Hmmm.  Can't get the spell check to work.  Damn, I'm in trouble. :blotto:


----------



## FSTO (30 Mar 2005)

Zipper said:
			
		

> LOL, nice post and thanks
> 
> However. I am not proposing anything of the sort. In fact I am wondering at the rumblings within the top brass about it, and them using my question as a argument for it. At least thats what I hear. Which may be all BS that I am just imagining.
> 
> ...



Take a look at the USN, (I know, we can argue forever about who actually "owns" the USMC) you could argue that Hellyer should have looked at their org as a template for our own "Unified" Armed Forces.

_Just as an aside, when we had a carrier, every summer our Sea Furies and later Banshees would train with the army in Shilo Manitoba (flying out of Rivers Manitoba) in close air support exercises. I think we were more "Joint" in the 50's and early 60's than we have ever been since unification_


----------



## McG (30 Mar 2005)

FSTO said:
			
		

> Take a look at the USN, (I know, we can argue forever about who actually "owns" the USMC) you could argue that Hellyer should have looked at their org as a template for our own "Unified" Armed Forces.


I've read in a few places that Hellyer did look to the USMC as the model for unification.


----------



## Old Sweat (30 Mar 2005)

The whole subject of unification got very muddled, and I lived through it, because the administrative issues such as removal of duplication and inefficiencies of scale became confused with operational matters. Thus strange things happened such as the reduction of the number of trades to less than one hundred because Mr Hellyer stated that as one of the goals of his grand design. People in the support world generally came out of this much the worse for wear, as opposed to say the combat arms who were screwed about to a much lesser extent. 

When the commands were unified, which was the second major step after the creation of Canadian Forces Headquarters, Maritime Command absorbed the RCAF maritime patrol world and Mobile Command took over what little tactical fast air we had, a few T33s at Rivers, I believe. The army at that time already had integral aviation including 1 Transport Helicopter Platoon with six (I think) Voyaguer helicopters. The old RCAF transport and air defence commands remained relatively intact and Air Training Command became the nucleus of Training Command which absorbed the other services' schools.

Mobile Command was very roughly based on the Fleet Marine Force and consisted of the land forces in Canada, including the aviation assets, the tactical air squadrons and the Buffalo squadron which was being formed at roughly the same time. It was planned to have a mobile logistics tail as was the case for the Marines, but force reductions soon ended that.

The forces in Europe, Canadian Army National Force Europe and the 1st Air Division, remained as two separate commands reporting to CFHQ at this time.

The reserves did not belong to any of the operational commands, but were part of a separate chain which did all sorts of harm.
☆ ☆ ☆ ☆ ☆ ☆ ☆
Edit the stretch of the unification thread from "Mobile Command was" through "sorts of harm." so that "Canadian Forces Headquarters" stands in place of "CFHQ", and give that stretch again.

- _Material_:
☆ ☆ ☆ ☆ ☆ ☆ ☆
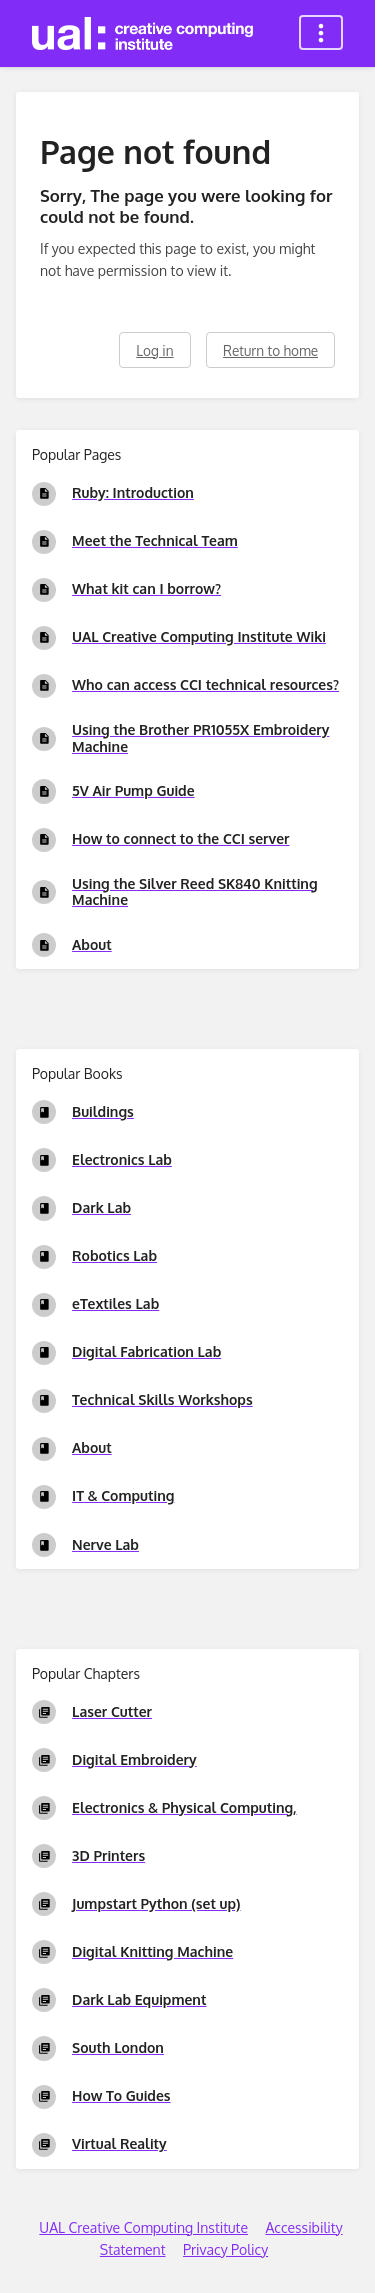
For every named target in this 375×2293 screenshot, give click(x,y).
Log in (154, 350)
☆ ☆ ☆ ☆ ☆ ☆ ☆
- _The answer_:
Mobile Command was very roughly based on the Fleet Marine Force and consisted of the land forces in Canada, including the aviation assets, the tactical air squadrons and the Buffalo squadron which was being formed at roughly the same time. It was planned to have a mobile logistics tail as was the case for the Marines, but force reductions soon ended that.

The forces in Europe, Canadian Army National Force Europe and the 1st Air Division, remained as two separate commands reporting to Canadian Forces Headquarters at this time.

The reserves did not belong to any of the operational commands, but were part of a separate chain which did all sorts of harm.